Them: "Oh not far, I’m still thinking about how it would work.”

Transport to 6 months later

Me: "How’s your idea for x getting along?"

Them: "Oh not very far, I’m still trying to work out y"

And so on every couple of months; it’s the same conversation every time, and it’s frustrating.

I get it. Some people are less risk-adverse than others. However, what a lot of people don’t realise, is that a lot of successful entrepreneurs and business people are successful not because they know some sort of secret that others didn’t. It’s that they are willing to take a chance on themselves and believe in their ability to pull something off.

Believe it or not, there is such a thing as over planning. Both when working with clients at Hatch, and personally, I see it a lot. People think that if they spend a lot of time planning, they will reduce the risk of their new business failing, but it doesn’t always work like that.

The problem with over planning is that you end up locking in too many of the details (functionalities, design) by making assumptions about how your market will respond to your product. You then spend all this money and take your product to market, only to find that you weren’t actually able to tell the future and your product doesn’t quite solve the problem you thought it would.

The better way which we use and suggest at Hatch is the LEAN methodology. This way of thinking centers around building the minimum amount of product as possible that you can use to get market validation, thus comes the term minimum viable product (MVP).
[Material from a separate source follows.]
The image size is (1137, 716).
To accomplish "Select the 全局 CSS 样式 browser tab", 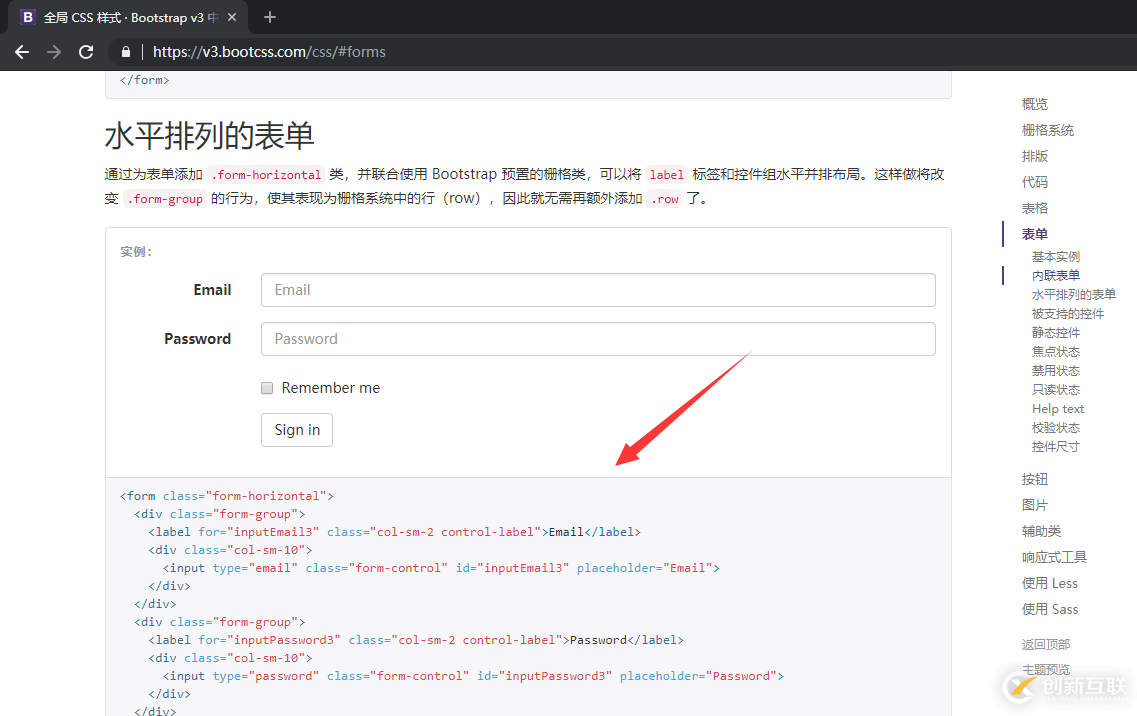I will pyautogui.click(x=120, y=17).
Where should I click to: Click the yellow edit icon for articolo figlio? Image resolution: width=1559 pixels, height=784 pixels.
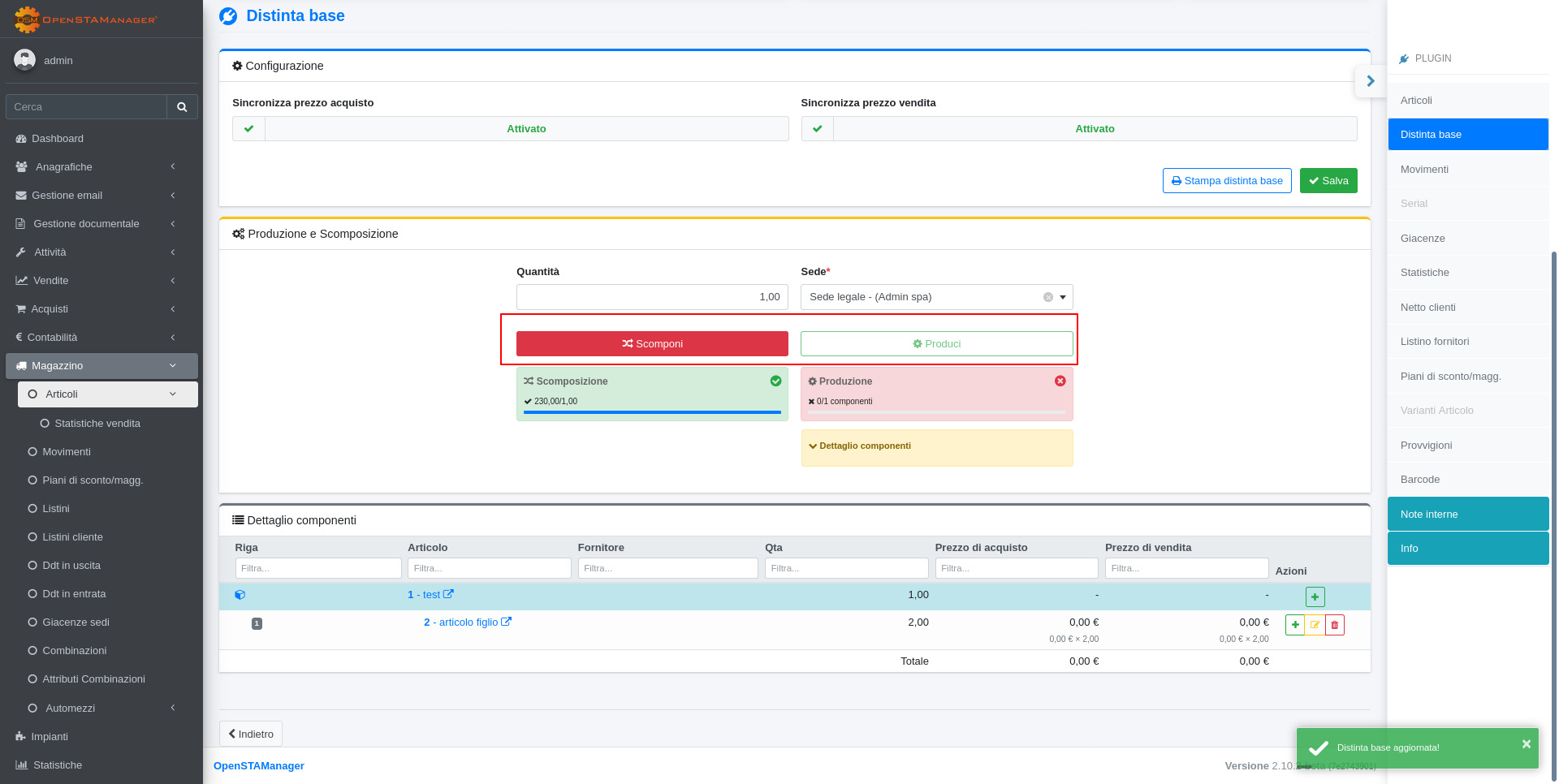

The MVP approach has a number of benefits:

  1. You are forced to keep your product simple & focussed, leaving out all the unnecessary fluff.
  2. You can get your product to market quicker.
  3. You save money which you can direct elsewhere to market your product or run testing.
  4. You can tweak your product over a short period of time to add value to it’s offering and use the insights gained from testing your MVP to direct future decision making.
  5. You aren’t over committing to something that is uncertain. For example, you could be building an MVP as a side project whilst you keep working full time and then transition into your new business as it grows.

Now that we’ve reduced the risk of starting your idea, by building and growing it in a smart & pragmatic way, the only real reason you wouldn’t do it is because you don’t believe you can do it.

I want to repeat what I said earlier and remind you that most of the successful businesses you see weren’t created by people who knew something you didn’t or had IQs of geniuses. All they did was believe that their idea could make a difference and they believed in themselves to go out there and do it. Put quite aptly:

“The biggest risk is not taking any risk. In a world that’s changing really quickly, the only strategy that is guaranteed to fail is not taking risks.”

  • Mark Zuckerberg

You’d be surprised by how much can be achieved in a short period of time so get out there, have some faith in your ability, take your idea and make a start!